Data: Begin

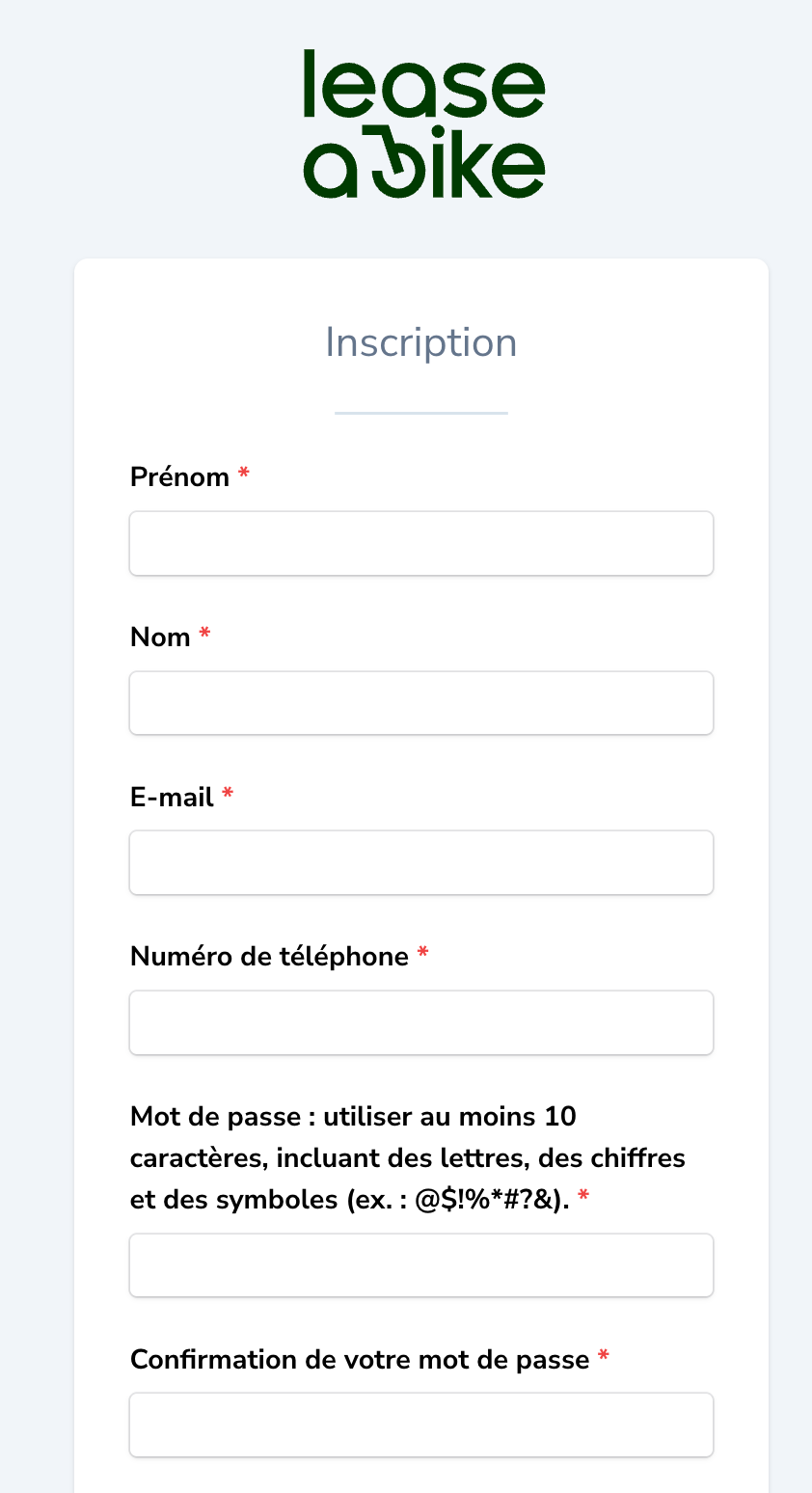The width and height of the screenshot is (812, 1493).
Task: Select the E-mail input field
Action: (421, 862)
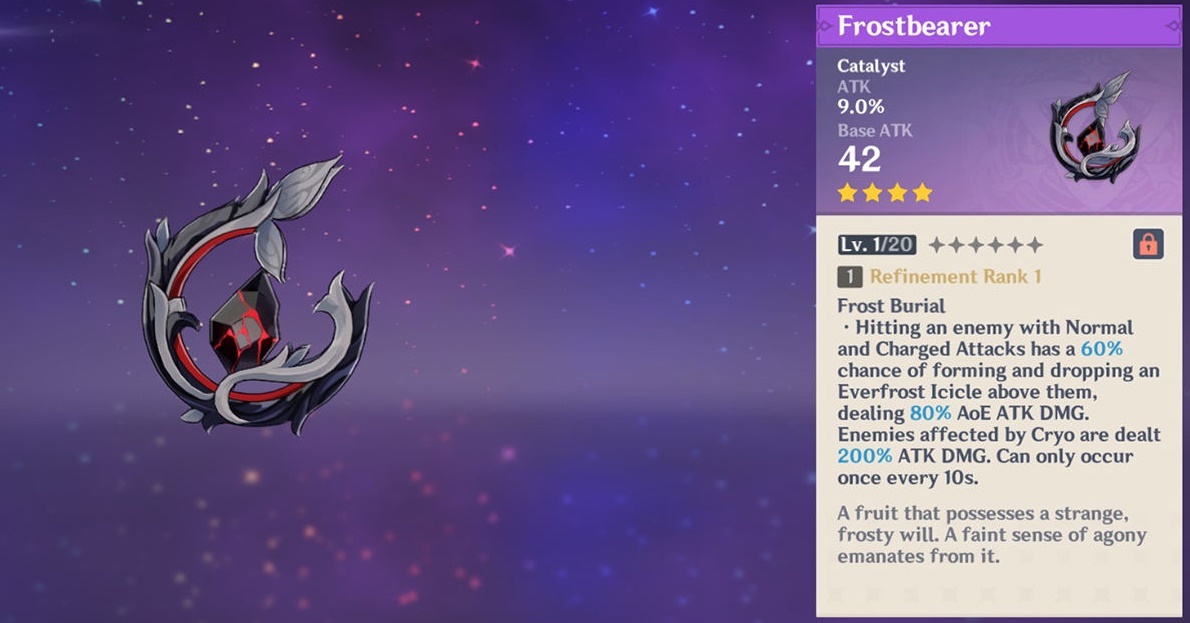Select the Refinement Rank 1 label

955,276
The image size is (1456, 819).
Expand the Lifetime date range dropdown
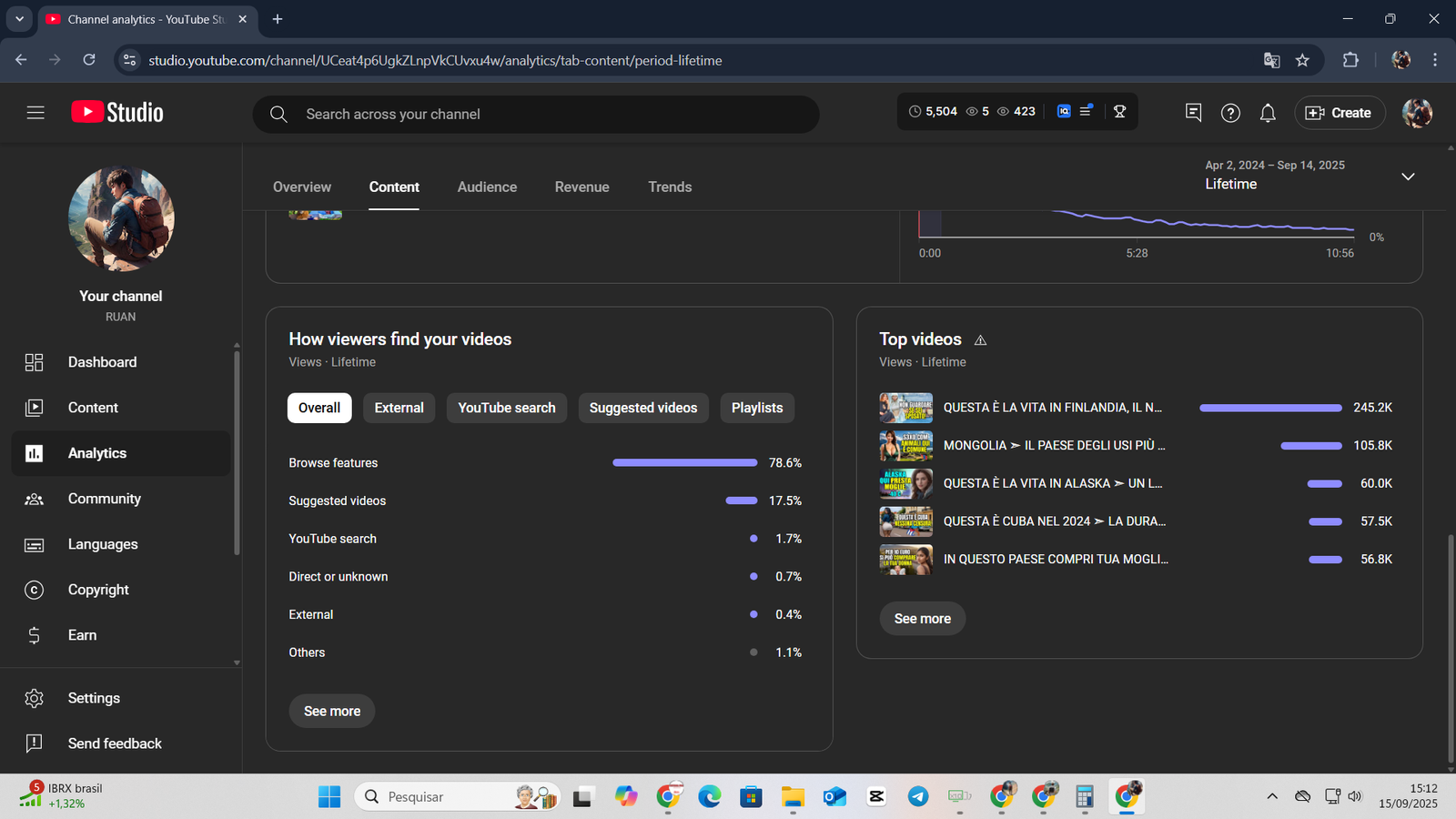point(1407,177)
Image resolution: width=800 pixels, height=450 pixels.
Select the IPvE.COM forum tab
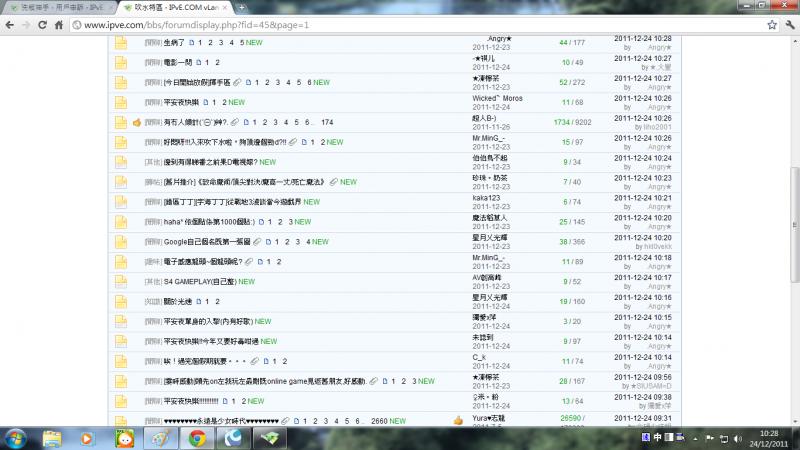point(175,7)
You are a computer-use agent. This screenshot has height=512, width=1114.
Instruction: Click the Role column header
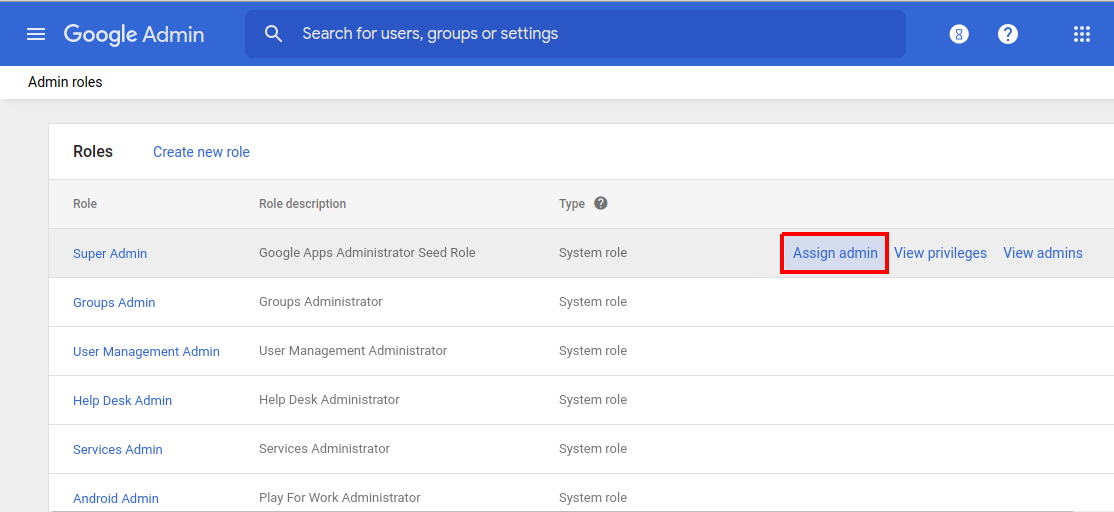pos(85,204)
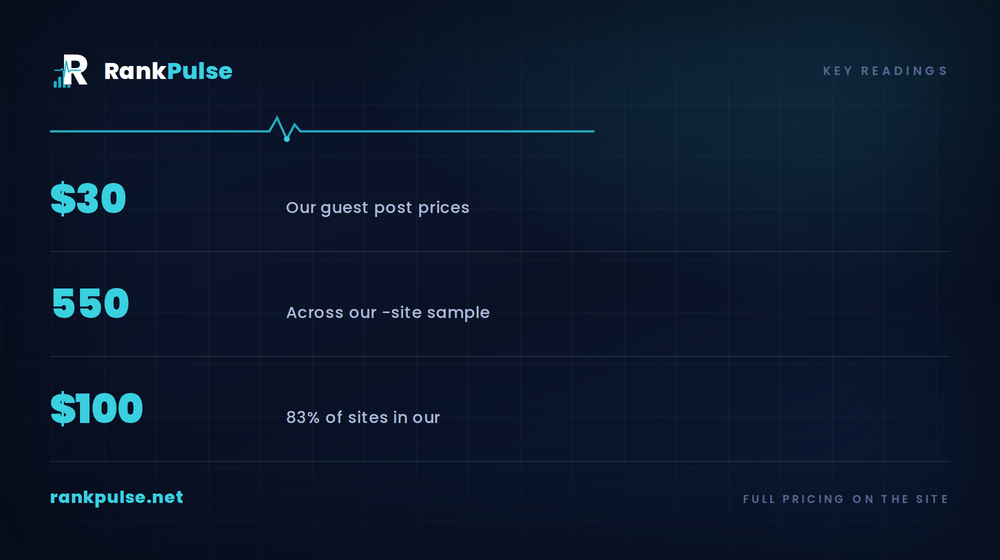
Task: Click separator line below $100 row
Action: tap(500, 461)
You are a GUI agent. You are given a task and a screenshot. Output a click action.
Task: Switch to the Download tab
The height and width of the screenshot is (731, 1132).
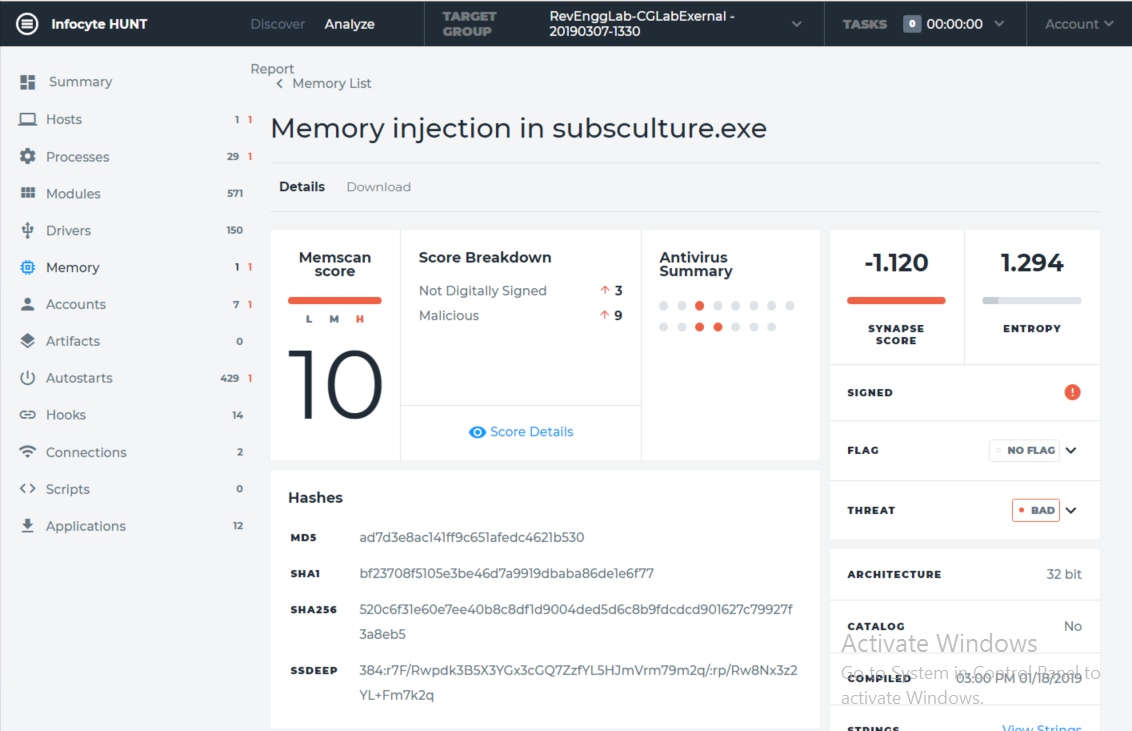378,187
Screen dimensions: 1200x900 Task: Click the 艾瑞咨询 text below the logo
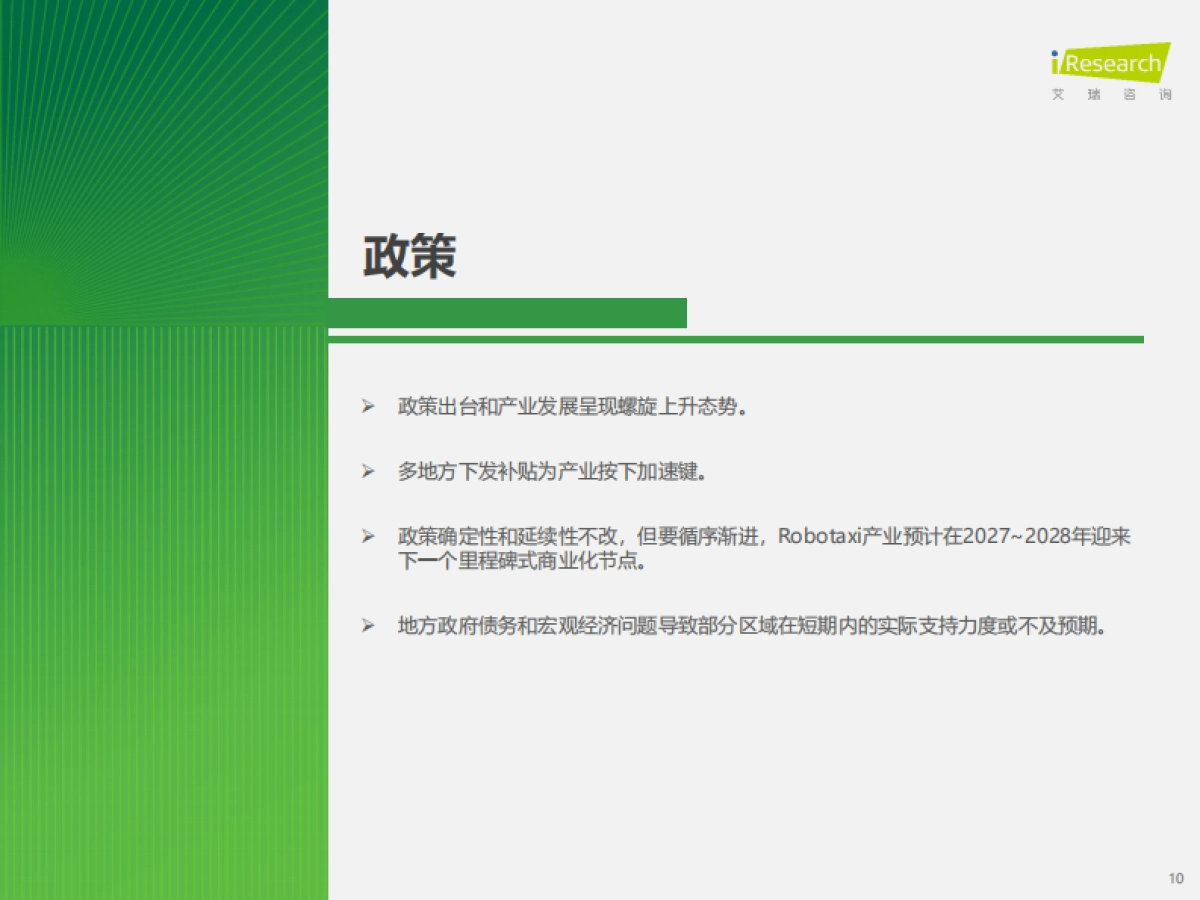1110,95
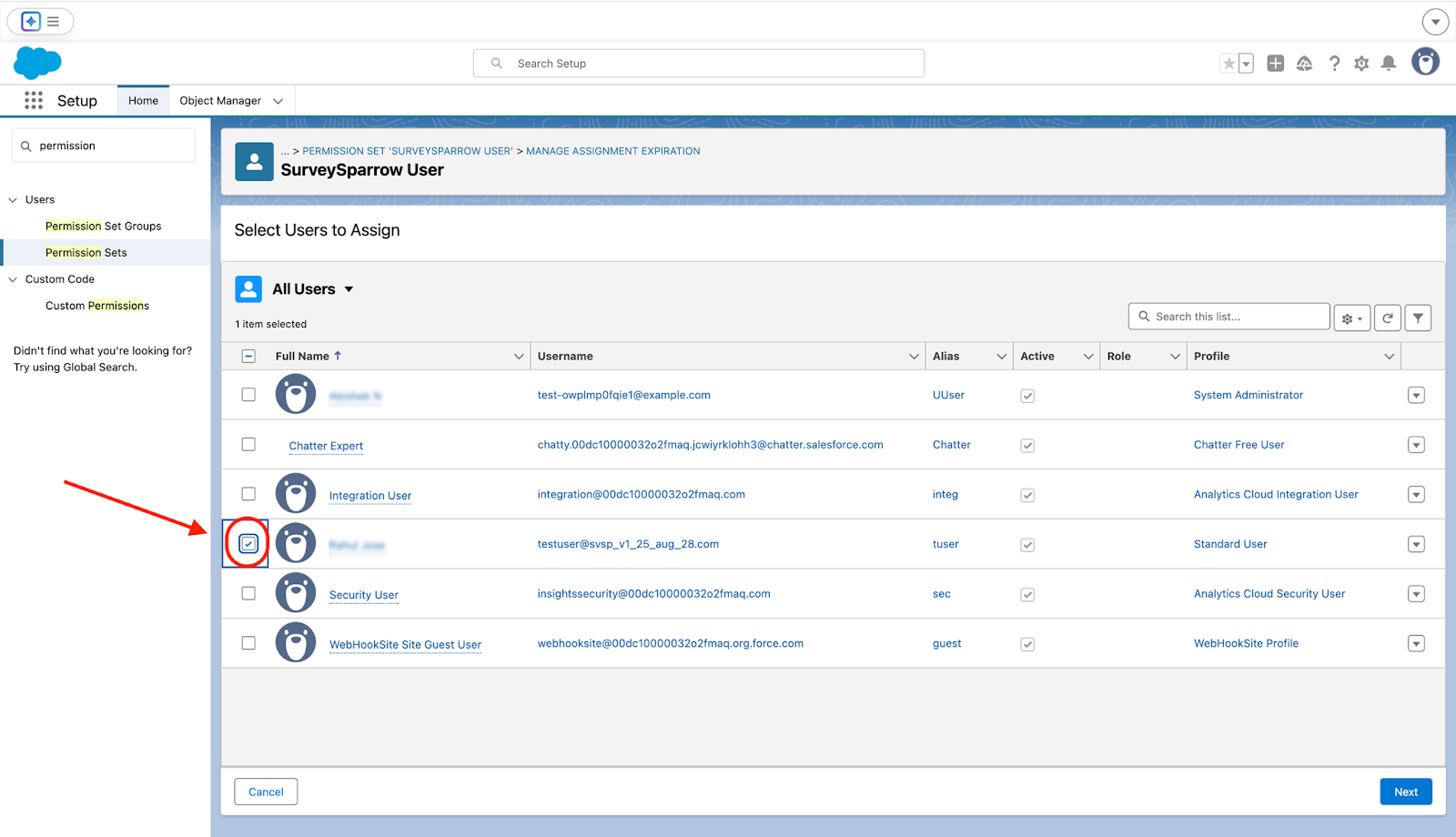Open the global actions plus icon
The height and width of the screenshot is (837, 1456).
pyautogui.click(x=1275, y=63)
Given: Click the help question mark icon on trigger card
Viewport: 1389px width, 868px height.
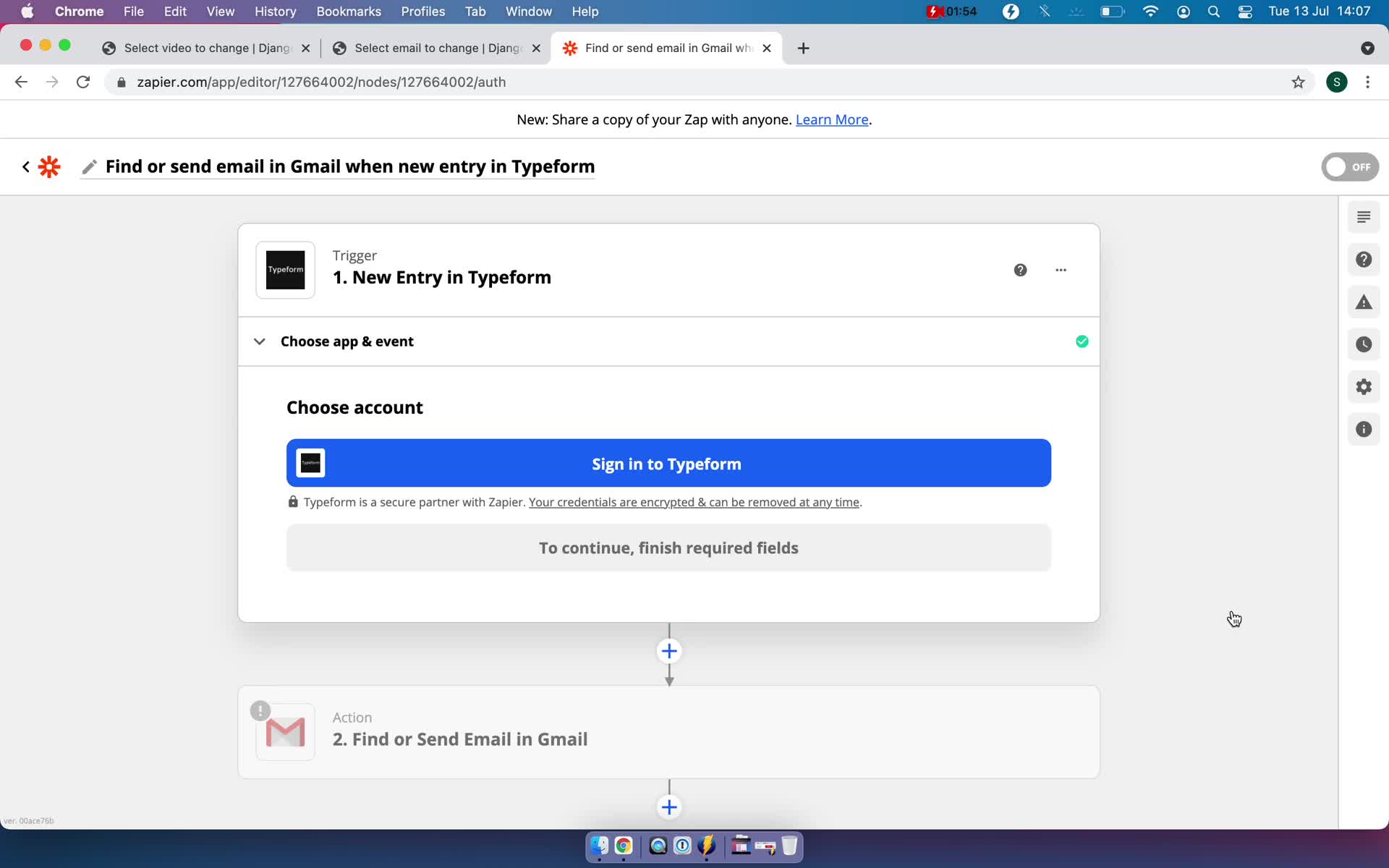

Data: End

**Task instructions**
Keep pictures out and return the lines from the one containing "Screen dimensions: 1200x900" through the end of the listing, both included, character for character.

**Answer area**
Screen dimensions: 1200x900 Task: Click the 艾瑞咨询 text below the logo
1110,95
Open the global actions plus icon
The height and width of the screenshot is (837, 1456).
pyautogui.click(x=1275, y=63)
Given: Click the help question mark icon on trigger card
Viewport: 1389px width, 868px height.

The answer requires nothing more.